On the other hand, in vertical mergers, the result is less supply-chain uncertainty and a likely increase in product quality because the firm has more control over its supplies.
To gain access to foreign markets
Crossing borders can be very difficult for many businesses, and one of the easiest ways for a company to quickly and effectively access foreign markets is to merge with a firm from a different country. Crossing borders can be very difficult for a variety of reasons, most notably regulatory and cultural concerns, but merging with an existing firm can skirt many of those issues.
The creation of Latam Airlines Group — the result of a 2012 merger between Brazil’s TAM Airlines and Chile’s LAN Airlines — is an example of two firms merging to access markets beyond their home countries.
Because of the management’s own interests
One of the dirty little secrets of merger activity is that some mergers are realized because it’s in the best interests of the management — and not necessarily in the best interests of the shareholders. The fact is, bigger organizations pay their CEOs more than smaller organizations’ leaders are paid. And it isn’t just CEO pay, but the pay of the entire executive team.
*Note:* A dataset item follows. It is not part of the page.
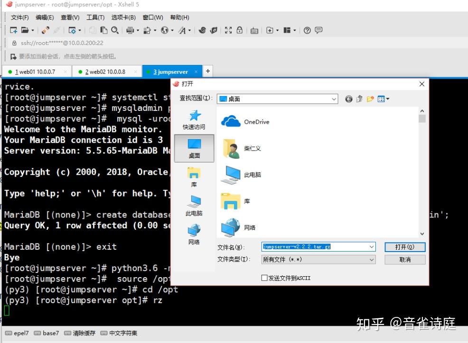This screenshot has width=468, height=343.
Task: Click the 打开(O) button
Action: pyautogui.click(x=404, y=246)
The primary motivation for conglomerate mergers is diversification and reduction of risk. If a cyclical firm (one that tends to see its profits rise and fall with the business cycle) acquires a counter-cyclical firm (one that tends to see its profits rise when the broad economy falters), for instance, the profit stream of the combined firms should be more stable.
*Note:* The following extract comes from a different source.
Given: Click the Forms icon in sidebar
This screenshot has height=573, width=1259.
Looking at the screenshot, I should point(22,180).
Diversification may be a good motivation for the management of a company but it isn’t necessarily a good motive from the standpoint of the owners of the firm, those pesky shareholders. A conglomerate merger actually reduces the investor’s ability to make choices among firms.
For tax considerations
Some mergers take place because it simply makes good sense from a tax perspective. Specifically, if a firm has accumulated large tax losses, it may make an attractive acquisition target by a firm with a large tax bill. The combined firm will have a lower tax bill than the two separate firms.
In addition, a firm that is able to increase its depreciation charges following an acquisition will save in taxes. These tax savings should result in an increase in firm value.
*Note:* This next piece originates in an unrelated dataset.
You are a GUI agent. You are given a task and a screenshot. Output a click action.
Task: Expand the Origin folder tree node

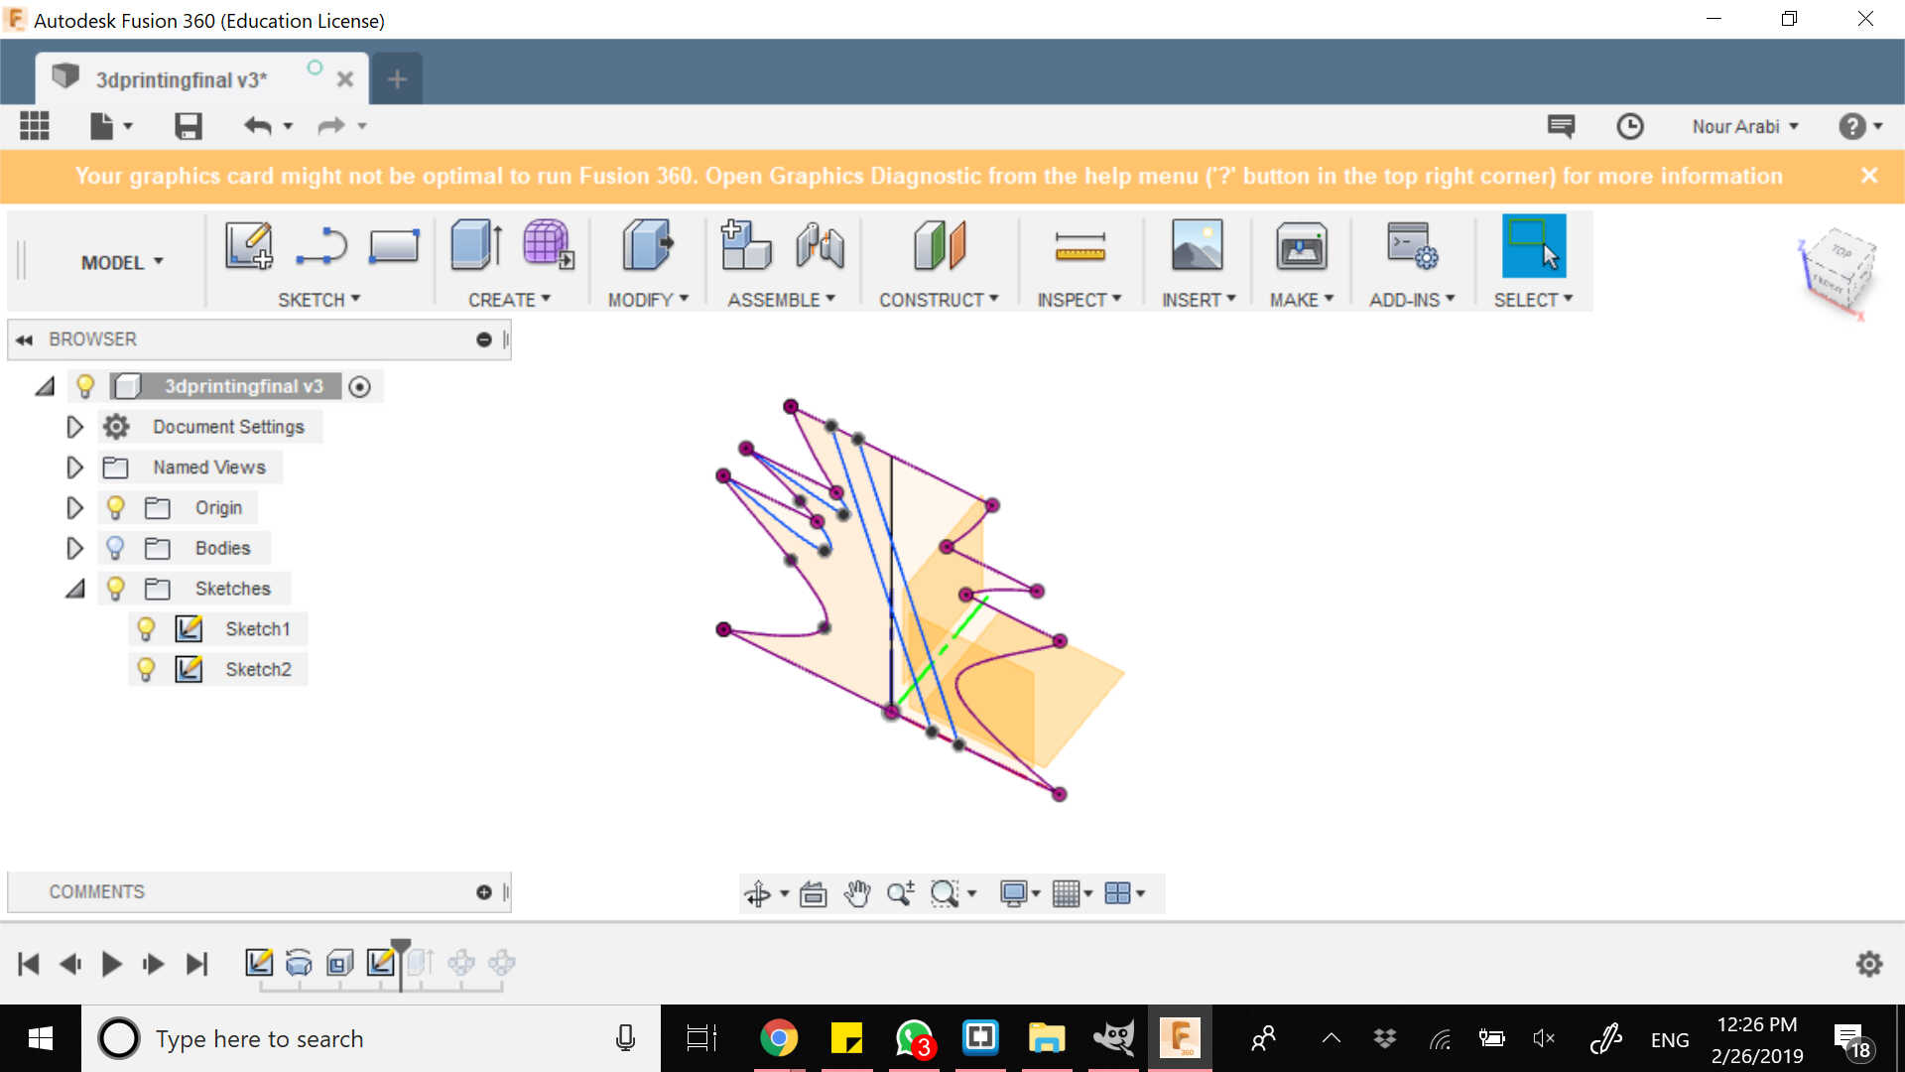coord(74,508)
Rarely will a merger take place solely for the purpose of realizing tax savings, but it is a contributing factor.
For greater control
Many companies are acquired because the acquirer believes that there is hidden value in the assets of the acquired firm that can be unlocked if it gains control. In other words, the company is mismanaged and the new management team can turn the enterprise around.
If a company truly is being mismanaged, the value of the assets is not being maximized. If those assets can be acquired at a depressed price that reflects the current use of the assets, and the acquirer can make more effective use of those assets, then the hidden value of the assets can be realized through a change in control.
You often hear about a firm being acquired for less than breakup value. What that essentially means is that the value of the assets if the company is broken up and sold is greater than the market value of the firm as an ongoing entity. This kind of apparent undervaluation by the market is completely rational if the current management is squandering the use of the company’s assets.
To capitalize on untapped borrowing capacity
A source of hidden value is unused borrowing capacity. A firm may be an attractive takeover candidate if it has little or no debt on its balance sheet. An acquiring firm could acquire the assets of the firm and utilize the previously untapped borrowing capacity to acquire much needed capital and expand even further.
If the firm can make more on the borrowed funds than those funds cost, it will realize an increase in value and add to the combined firm’s return on equity, making both the shareholders and the management happy.